> WORK TO BE COMPLETED:
Scan the listing and copy each line where the word "Enable" is present.

> INFORMATION:
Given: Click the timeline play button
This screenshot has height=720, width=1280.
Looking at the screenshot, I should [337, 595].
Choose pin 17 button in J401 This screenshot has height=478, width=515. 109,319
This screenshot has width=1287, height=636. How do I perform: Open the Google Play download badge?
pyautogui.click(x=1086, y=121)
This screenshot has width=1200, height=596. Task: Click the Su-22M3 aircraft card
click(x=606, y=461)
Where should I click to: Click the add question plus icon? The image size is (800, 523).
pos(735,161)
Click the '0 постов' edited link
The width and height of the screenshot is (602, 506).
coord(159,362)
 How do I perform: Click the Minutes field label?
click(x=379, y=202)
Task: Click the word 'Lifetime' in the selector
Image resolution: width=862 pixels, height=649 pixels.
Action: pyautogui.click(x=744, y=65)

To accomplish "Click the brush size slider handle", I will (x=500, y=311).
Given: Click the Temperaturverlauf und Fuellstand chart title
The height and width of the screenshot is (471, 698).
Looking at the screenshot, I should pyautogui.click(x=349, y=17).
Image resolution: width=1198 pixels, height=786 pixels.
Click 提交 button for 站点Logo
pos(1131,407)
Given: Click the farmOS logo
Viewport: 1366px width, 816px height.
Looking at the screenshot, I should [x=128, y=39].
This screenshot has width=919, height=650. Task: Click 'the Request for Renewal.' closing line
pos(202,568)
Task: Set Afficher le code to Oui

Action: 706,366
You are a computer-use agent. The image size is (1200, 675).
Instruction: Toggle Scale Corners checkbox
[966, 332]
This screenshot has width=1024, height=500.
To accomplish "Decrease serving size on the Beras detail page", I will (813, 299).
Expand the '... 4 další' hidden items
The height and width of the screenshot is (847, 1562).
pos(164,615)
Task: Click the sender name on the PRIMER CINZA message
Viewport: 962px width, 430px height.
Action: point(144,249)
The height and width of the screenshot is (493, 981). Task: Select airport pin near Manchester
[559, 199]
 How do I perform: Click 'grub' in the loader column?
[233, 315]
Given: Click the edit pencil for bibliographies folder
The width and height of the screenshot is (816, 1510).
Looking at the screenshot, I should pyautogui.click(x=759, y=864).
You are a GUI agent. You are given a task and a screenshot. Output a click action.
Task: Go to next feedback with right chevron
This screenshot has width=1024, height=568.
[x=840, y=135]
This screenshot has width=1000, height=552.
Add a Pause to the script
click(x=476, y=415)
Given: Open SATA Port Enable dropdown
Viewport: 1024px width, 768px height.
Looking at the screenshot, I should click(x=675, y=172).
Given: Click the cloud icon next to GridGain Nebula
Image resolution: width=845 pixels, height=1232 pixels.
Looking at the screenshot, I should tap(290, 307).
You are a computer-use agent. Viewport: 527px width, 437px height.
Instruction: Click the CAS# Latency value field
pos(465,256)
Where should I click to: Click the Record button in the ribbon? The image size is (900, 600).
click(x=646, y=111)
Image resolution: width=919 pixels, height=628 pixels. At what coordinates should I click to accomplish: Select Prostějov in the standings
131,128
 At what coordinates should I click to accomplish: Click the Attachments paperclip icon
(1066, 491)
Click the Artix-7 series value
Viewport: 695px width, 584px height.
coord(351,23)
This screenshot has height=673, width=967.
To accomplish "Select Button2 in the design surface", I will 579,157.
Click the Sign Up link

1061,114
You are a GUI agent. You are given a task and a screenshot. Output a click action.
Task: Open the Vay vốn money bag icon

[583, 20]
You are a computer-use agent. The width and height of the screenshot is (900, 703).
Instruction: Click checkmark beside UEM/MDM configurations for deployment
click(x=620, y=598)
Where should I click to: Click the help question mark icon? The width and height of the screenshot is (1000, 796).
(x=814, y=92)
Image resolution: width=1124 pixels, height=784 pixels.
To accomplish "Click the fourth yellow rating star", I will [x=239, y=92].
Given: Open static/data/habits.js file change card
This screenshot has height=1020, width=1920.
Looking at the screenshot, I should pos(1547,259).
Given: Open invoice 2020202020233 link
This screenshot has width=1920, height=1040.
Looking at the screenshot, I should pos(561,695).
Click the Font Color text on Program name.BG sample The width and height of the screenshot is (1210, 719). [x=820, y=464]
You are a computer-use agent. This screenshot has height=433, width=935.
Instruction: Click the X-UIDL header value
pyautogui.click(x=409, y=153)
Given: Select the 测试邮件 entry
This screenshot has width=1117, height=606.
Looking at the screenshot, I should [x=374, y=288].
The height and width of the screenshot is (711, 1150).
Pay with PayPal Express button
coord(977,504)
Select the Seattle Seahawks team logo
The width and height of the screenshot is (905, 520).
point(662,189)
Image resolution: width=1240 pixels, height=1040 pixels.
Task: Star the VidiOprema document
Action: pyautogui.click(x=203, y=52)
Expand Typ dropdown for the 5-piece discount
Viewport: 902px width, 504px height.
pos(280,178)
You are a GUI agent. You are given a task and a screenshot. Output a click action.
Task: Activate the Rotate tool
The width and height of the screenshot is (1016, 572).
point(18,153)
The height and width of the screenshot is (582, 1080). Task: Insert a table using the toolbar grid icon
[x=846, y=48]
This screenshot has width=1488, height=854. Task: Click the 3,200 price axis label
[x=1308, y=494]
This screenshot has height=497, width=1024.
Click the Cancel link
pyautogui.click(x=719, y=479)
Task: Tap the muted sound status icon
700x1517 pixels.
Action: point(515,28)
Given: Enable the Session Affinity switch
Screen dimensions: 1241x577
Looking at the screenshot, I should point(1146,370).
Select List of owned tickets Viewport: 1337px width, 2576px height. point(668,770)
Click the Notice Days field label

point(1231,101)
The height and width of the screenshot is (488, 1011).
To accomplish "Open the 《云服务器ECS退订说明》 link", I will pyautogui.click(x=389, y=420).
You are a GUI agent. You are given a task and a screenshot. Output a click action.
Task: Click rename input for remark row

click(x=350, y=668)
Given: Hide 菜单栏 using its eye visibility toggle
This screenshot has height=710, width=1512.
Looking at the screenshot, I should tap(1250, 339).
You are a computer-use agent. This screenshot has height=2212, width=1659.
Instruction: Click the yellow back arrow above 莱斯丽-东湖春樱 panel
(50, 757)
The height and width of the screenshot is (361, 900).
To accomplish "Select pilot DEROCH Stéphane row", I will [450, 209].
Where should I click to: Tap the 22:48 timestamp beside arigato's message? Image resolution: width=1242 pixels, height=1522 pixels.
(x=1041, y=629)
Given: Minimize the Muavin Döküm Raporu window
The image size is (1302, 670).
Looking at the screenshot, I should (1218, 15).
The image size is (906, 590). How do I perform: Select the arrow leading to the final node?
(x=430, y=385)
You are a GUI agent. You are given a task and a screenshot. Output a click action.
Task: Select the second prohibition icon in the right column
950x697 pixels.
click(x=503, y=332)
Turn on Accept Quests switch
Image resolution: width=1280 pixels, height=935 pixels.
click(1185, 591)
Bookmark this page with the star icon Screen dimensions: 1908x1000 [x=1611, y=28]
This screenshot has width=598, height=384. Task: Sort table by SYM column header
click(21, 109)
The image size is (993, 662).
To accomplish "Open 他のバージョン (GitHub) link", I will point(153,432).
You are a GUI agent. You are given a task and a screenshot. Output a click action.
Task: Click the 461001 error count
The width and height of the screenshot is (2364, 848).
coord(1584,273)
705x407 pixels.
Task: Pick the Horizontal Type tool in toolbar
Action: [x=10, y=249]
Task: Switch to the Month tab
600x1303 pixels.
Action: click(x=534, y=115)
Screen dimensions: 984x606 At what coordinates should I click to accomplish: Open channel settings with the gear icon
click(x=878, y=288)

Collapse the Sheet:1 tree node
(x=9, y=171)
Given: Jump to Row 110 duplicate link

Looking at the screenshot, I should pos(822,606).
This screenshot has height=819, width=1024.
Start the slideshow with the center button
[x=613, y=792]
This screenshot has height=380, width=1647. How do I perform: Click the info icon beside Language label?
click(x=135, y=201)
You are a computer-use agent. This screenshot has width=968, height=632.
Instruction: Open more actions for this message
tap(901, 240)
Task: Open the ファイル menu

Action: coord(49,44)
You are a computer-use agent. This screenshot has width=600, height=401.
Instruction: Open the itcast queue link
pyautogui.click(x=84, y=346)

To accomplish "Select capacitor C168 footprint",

> SOLUTION TO THE PROBLEM:
Given: Open SATA Port Enable dropdown
Given: Enable the Session Affinity switch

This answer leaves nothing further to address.